Stored data entries
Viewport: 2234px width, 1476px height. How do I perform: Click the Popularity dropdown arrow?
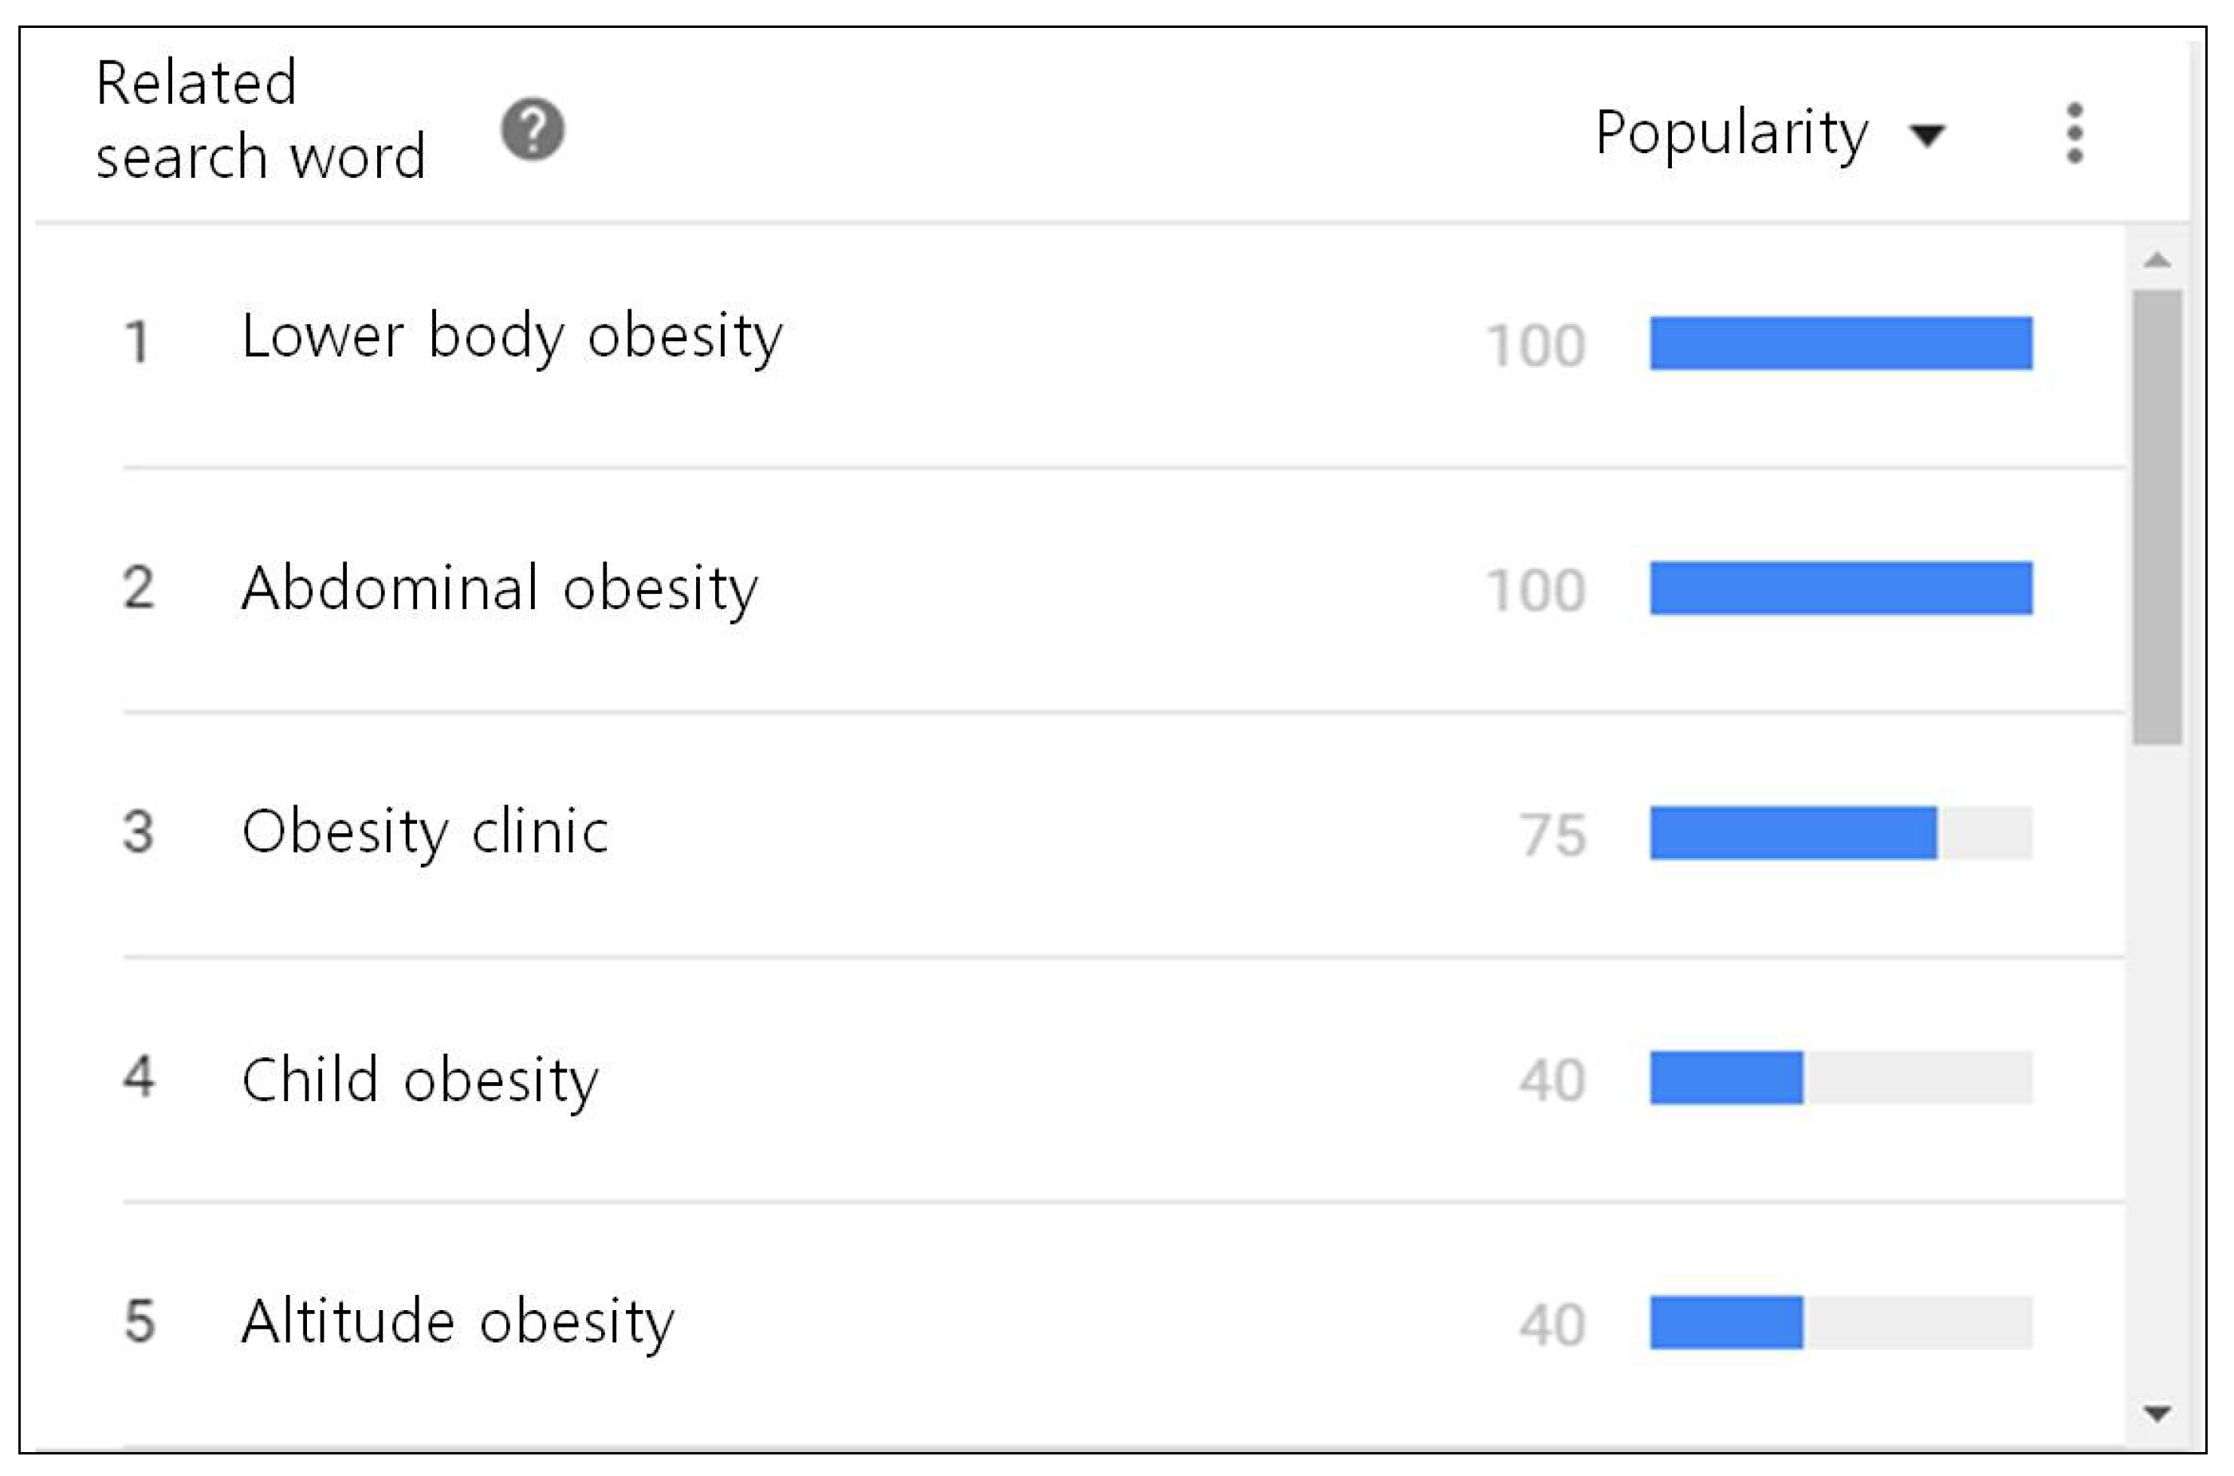coord(1926,136)
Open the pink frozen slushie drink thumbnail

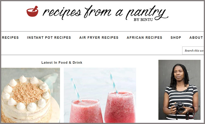(x=100, y=95)

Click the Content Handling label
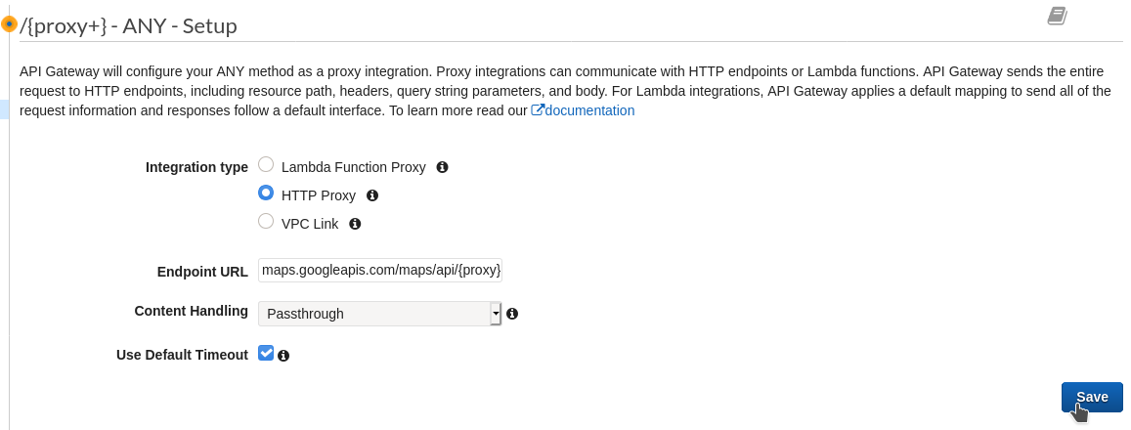click(x=192, y=311)
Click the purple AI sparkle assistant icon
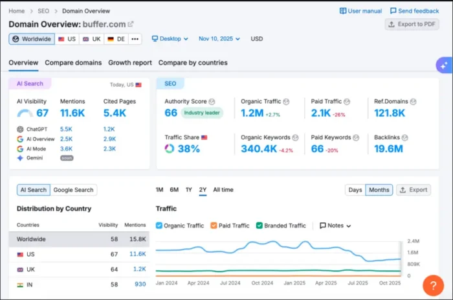 (x=443, y=65)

== Work to be completed ==
Apart from the pictures, return every entry above exactly as given.

== Your solution ==
Viewport: 2234px width, 1476px height. How do I perform: Click the Popularity dropdown arrow?
coord(1926,136)
Open the pink frozen slushie drink thumbnail

(x=100, y=95)

Click the Content Handling label
click(x=192, y=311)
Click the purple AI sparkle assistant icon
 (x=443, y=65)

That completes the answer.